Prior to its English release, Kindred Spirits on the Roof received positive media attention when MangaGamer announced that it would be released on Steam with no content censored or removed. Previously, Steam would require all games with adult content to be censored, which makes Kindred Spirits on the Roof potentially the first adult title to be released on Steam with no censorship whatsoever. Anime News Network quoted MangaGamer's head translator saying, "This is monumental news for the industry as a whole...Seeing frank depictions of same-sex relationships welcomed on such a major gaming platform is a true testament to the open-mindedness of our society and the growing desire for mature entertainment that people of all walks of life can enjoy." PC Gamer commented that "It may also indicate the 'guns good/boobs bad' thinking that's guided game ratings for decades is finally starting to change."

Kindred Spirits on the Roof has been well received by critics.
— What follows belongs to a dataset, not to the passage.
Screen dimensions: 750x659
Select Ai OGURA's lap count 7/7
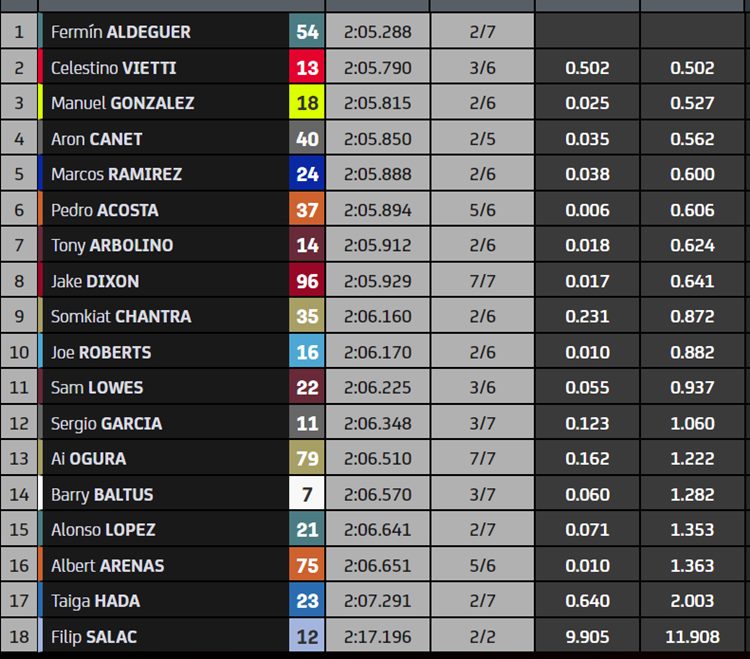(482, 459)
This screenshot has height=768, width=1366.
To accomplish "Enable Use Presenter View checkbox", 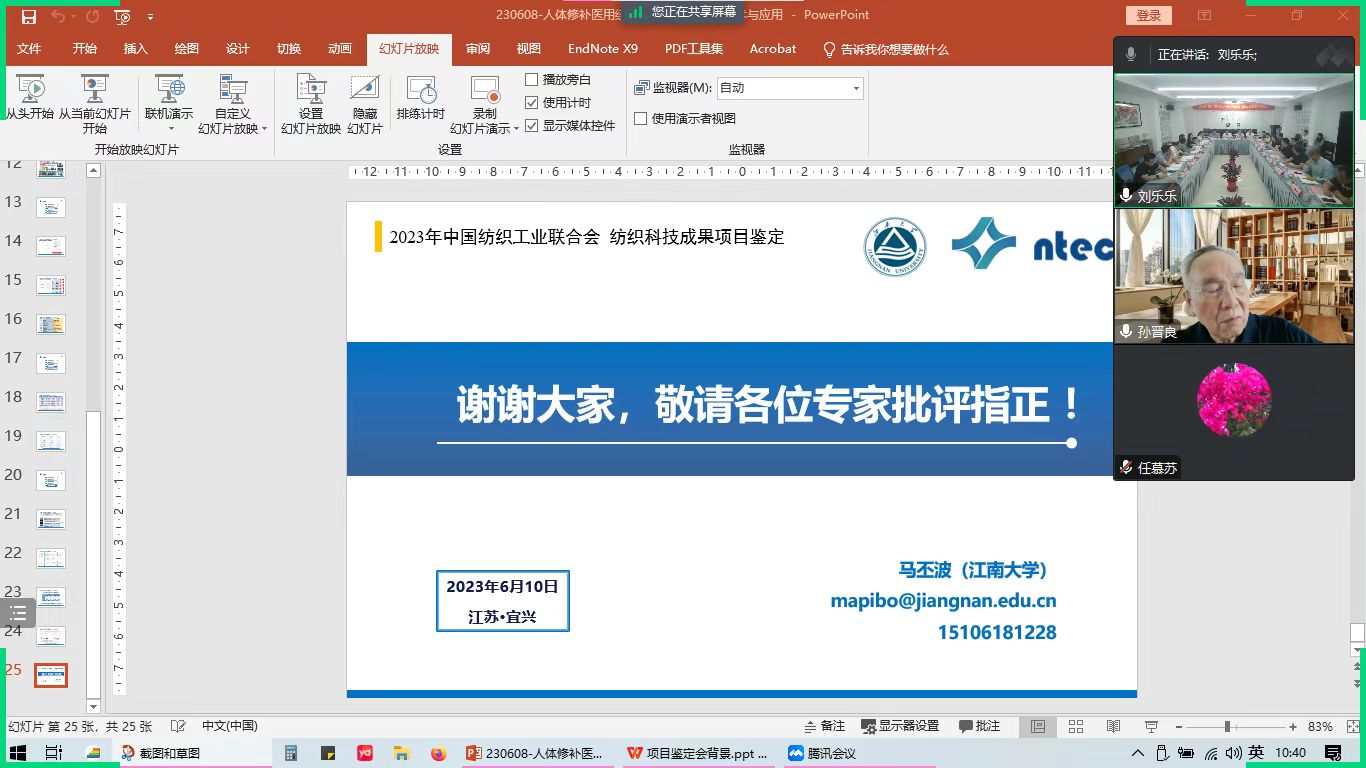I will pyautogui.click(x=641, y=119).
Marcus Estrada from Hardcore Gamer gave it a 4/5 rating saying, "Kindred Spirits on the Roof is an excellent visual novel, yuri romance focused or otherwise. Every character is imbued with a fantastic personality and the story is both light and heavy in proper measure. Reading through the main storyline — and the 'extra' scenes — is an absolute joy." Erica Friedman gave the game a 9/10 rating, citing the game's likable characters and how, "In every single scenario, the characters go through actual development...when crises pop up and are resolved, the characters change and grow."